Wednesday, December 2, 2020

2 December 2020 - all who are hungry


My heart is moved with pity for the crowd,
for they have been with me now for three days
and have nothing to eat. 

The crowd was so transfixed by Jesus, as he healed those who came to him, so busy glorifying the God of Israel, that they stayed three days with him without eating. Jesus did not only address himself to the extreme needs of the blind, the lame, the mute, and the deformed. That this crowd was hungry was not minutia to be overlooked. It was another consequence of sin to be corrected.

By the sweat of your face you shall eat bread, till you return to the ground (see Genesis 3:19).

Jesus transformed the place where he was to be a little more like Eden would have been. Rather than making the crowds leave him, as Adam and Even once had to leave the presence of God in Eden to forage with great difficulty in the fallen world, Jesus himself provided a way by which the crowds can remain with him in rest and yet eat and be satisfied.

He ordered the crowd to sit down on the ground. 

Jesus did not entirely take away the work. There was still some modest amount that disciples were able to find and distribute. But Jesus made it work when it would not have been enough. 

To feed his people was definitely a priority for Jesus, almost surprisingly so. We might think that he would be less interested in matters like food and drink, since the Kingdom does not consist in food and drink (see Romans 14:17), but it was precisely at this point, even after healing the afflicted that his heart was "moved with pity for the crowd". Why? Perhaps because food was always meant to be about communion between people and between them and God. But the consequence of sin, the work associated with the procurement of our needs, the sweat of the individual brow, meant that it was always an isolating affair to one degree or another, since people now had to fend for themselves or risk starving. Jesus wanted to bring food back to the original place it had in God's design.

On this mountain the LORD of hosts
will provide for all peoples
A feast of rich food and choice wines,
juicy, rich food and pure, choice wines.

When we think about the Eucharist we may often wonder that Jesus chose food and drink as the vehicle of his own presence. But when we see how food had otherwise been a cause of alienation and pain it makes more sense. It is more than the simple pleasure of food or the merely natural desire to be free of the pains of hunger that he addressed by doing so. It was a deeper spiritual hunger for communion, for abiding in his presence, for not needing to leave to secure the needs of the secular world, that his presence in the Eucharist was meant to begin to heal.

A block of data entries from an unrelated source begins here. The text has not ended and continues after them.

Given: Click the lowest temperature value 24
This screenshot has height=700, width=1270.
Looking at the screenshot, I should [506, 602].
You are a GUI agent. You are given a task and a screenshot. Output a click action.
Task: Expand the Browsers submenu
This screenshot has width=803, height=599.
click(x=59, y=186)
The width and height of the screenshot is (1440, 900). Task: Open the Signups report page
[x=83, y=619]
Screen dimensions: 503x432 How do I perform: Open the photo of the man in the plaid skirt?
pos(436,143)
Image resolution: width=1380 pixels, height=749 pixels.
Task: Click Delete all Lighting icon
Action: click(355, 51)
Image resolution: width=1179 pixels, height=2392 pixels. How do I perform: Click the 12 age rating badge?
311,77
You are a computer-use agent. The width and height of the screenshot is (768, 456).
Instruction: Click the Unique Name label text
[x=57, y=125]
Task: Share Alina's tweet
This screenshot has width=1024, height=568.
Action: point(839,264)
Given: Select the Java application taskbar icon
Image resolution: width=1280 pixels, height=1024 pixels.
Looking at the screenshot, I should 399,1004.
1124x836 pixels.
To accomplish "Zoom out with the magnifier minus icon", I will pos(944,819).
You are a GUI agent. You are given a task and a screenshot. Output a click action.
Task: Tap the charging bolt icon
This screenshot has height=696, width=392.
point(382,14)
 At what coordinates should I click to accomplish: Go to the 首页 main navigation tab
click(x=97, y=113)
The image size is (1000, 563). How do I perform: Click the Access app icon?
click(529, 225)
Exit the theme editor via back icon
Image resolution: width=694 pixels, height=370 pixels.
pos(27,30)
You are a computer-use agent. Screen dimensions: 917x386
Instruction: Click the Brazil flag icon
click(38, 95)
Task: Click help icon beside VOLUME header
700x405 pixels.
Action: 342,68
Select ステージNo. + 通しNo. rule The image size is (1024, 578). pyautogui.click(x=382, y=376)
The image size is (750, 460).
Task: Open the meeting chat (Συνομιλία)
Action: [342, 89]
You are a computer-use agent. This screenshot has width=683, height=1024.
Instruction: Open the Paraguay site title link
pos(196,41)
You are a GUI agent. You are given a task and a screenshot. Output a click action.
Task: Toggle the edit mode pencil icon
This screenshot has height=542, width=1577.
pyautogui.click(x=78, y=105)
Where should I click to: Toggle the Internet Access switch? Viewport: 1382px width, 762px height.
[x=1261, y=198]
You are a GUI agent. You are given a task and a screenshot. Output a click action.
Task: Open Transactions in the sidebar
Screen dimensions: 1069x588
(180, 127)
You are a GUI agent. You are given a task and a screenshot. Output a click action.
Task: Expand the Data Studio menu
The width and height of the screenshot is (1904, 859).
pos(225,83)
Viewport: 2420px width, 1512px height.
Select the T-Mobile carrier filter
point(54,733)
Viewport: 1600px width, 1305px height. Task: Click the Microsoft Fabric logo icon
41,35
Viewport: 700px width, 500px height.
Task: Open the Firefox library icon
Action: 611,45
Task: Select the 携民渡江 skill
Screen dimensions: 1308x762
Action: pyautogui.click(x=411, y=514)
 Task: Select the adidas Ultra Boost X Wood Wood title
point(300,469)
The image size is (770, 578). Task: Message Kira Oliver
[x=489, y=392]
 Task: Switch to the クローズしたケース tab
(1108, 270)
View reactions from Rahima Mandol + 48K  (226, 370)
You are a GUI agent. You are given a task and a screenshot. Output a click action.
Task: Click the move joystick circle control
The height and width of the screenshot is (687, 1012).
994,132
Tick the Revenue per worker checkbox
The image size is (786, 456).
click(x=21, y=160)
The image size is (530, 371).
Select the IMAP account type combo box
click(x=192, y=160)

It is therefore no accident that the vision of our eternal destiny described in Revelation is called the banquet of the lamb (see Revelation 19:9), nor the close association of this banquet with the removal of the "veil that veils all peoples" and the final destruction of death forever.

You spread the table before me
in the sight of my foes;

All this is to say, let us turn to the Lord who desires to feed us. We need no longer do anything apart from him. We may still need to bring our loaves and fishes. But he himself will feed our hearts in such a way that we can remain together, remain in the restful pastures of the shepherd who loves us.